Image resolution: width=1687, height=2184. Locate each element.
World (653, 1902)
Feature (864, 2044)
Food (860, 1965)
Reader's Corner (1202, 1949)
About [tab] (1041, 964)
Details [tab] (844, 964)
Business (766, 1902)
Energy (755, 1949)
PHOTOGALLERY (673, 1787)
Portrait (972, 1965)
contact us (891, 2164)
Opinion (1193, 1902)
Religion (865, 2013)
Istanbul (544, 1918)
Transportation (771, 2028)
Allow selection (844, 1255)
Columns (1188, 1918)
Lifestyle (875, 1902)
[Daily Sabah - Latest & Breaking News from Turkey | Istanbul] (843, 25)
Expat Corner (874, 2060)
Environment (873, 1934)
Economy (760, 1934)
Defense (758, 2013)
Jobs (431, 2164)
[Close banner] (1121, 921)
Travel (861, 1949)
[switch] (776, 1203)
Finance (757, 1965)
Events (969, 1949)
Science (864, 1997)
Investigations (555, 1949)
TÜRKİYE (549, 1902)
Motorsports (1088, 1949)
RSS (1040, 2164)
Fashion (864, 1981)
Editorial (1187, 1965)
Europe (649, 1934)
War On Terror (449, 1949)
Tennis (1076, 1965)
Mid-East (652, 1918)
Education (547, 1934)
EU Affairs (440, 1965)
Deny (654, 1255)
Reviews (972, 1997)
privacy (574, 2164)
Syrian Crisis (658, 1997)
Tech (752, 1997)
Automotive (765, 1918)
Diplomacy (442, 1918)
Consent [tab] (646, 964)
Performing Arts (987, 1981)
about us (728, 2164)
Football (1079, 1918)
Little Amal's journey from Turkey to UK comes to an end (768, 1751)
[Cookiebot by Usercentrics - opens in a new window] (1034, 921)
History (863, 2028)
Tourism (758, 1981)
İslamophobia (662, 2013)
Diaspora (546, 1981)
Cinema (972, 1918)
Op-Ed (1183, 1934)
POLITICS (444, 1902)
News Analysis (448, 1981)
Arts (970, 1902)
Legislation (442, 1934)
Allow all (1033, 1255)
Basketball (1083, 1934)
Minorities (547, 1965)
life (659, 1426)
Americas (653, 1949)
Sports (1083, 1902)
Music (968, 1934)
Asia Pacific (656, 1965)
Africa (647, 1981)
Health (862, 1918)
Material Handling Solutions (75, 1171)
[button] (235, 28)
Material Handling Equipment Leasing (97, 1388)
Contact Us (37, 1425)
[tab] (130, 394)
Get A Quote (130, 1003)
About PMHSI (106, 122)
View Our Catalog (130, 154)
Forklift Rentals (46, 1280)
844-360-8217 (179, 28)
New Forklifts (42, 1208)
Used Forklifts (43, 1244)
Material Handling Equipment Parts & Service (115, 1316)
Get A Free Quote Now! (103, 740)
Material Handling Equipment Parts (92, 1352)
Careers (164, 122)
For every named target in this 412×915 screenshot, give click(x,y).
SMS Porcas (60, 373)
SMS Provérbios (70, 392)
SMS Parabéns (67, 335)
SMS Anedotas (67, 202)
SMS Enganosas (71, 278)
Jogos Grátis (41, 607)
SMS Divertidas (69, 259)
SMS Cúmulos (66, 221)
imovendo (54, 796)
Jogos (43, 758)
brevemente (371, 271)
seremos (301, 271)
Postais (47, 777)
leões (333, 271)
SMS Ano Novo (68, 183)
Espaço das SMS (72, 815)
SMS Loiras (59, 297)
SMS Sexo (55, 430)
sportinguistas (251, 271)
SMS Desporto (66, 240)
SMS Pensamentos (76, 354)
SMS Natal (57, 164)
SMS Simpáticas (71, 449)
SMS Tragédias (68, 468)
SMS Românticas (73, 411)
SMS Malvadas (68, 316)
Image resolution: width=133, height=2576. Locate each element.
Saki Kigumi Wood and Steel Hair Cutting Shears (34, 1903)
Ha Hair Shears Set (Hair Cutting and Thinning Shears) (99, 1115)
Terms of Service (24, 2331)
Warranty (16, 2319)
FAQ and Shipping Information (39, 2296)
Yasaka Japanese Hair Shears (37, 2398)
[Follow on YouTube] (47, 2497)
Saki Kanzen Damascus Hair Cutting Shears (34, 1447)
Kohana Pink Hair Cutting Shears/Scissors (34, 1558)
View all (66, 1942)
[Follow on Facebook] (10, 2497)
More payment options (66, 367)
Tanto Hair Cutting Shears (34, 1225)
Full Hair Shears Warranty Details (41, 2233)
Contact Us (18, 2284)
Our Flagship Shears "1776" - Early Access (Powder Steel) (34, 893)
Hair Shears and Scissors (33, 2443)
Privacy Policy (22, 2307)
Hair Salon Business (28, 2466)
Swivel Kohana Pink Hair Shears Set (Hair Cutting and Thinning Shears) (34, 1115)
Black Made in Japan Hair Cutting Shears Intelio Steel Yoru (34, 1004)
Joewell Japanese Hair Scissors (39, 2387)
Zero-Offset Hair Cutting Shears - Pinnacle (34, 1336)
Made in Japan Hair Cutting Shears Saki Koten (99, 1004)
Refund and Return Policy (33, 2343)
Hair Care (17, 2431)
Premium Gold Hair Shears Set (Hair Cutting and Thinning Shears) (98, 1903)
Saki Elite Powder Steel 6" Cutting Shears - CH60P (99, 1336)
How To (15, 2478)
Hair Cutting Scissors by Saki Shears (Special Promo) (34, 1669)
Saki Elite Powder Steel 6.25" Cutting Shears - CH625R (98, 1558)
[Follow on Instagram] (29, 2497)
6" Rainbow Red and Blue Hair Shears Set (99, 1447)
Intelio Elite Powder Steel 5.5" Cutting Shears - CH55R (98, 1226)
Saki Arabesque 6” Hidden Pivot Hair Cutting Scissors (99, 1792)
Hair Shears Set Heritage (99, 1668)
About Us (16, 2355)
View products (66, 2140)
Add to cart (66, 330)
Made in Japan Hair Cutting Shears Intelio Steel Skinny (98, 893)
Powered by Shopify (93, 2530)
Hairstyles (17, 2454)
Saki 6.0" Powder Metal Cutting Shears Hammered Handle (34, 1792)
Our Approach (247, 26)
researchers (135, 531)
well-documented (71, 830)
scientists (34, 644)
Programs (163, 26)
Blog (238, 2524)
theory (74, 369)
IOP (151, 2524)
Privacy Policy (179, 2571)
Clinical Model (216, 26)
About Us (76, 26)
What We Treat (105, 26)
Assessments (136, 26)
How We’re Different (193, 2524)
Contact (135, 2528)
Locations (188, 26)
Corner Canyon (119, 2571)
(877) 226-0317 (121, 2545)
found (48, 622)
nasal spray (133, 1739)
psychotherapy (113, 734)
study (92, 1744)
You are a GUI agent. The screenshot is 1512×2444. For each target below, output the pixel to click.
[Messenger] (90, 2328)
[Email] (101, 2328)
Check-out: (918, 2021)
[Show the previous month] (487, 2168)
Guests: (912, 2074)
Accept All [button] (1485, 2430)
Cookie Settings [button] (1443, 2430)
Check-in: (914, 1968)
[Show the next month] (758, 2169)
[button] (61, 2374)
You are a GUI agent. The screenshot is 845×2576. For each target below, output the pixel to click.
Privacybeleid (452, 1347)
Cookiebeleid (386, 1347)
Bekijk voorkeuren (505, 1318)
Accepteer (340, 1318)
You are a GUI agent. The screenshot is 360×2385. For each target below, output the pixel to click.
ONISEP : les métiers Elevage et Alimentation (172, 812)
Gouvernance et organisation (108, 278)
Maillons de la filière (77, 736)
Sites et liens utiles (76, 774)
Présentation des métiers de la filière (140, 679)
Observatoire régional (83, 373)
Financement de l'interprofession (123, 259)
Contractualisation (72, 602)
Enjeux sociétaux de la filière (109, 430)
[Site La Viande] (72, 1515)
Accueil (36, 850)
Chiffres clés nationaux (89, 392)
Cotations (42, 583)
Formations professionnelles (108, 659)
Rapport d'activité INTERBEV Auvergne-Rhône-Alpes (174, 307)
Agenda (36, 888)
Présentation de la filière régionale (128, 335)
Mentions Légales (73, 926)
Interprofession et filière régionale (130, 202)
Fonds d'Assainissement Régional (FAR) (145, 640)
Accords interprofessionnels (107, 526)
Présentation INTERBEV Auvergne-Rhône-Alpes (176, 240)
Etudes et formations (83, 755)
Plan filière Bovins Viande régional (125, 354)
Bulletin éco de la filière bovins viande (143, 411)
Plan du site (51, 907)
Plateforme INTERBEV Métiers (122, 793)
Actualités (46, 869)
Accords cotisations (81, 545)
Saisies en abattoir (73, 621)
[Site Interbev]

-=-=-=-=-

* _Action item_
State the number of lines above that include the word "Présentation", and write nothing besides that number.

* _The answer_
3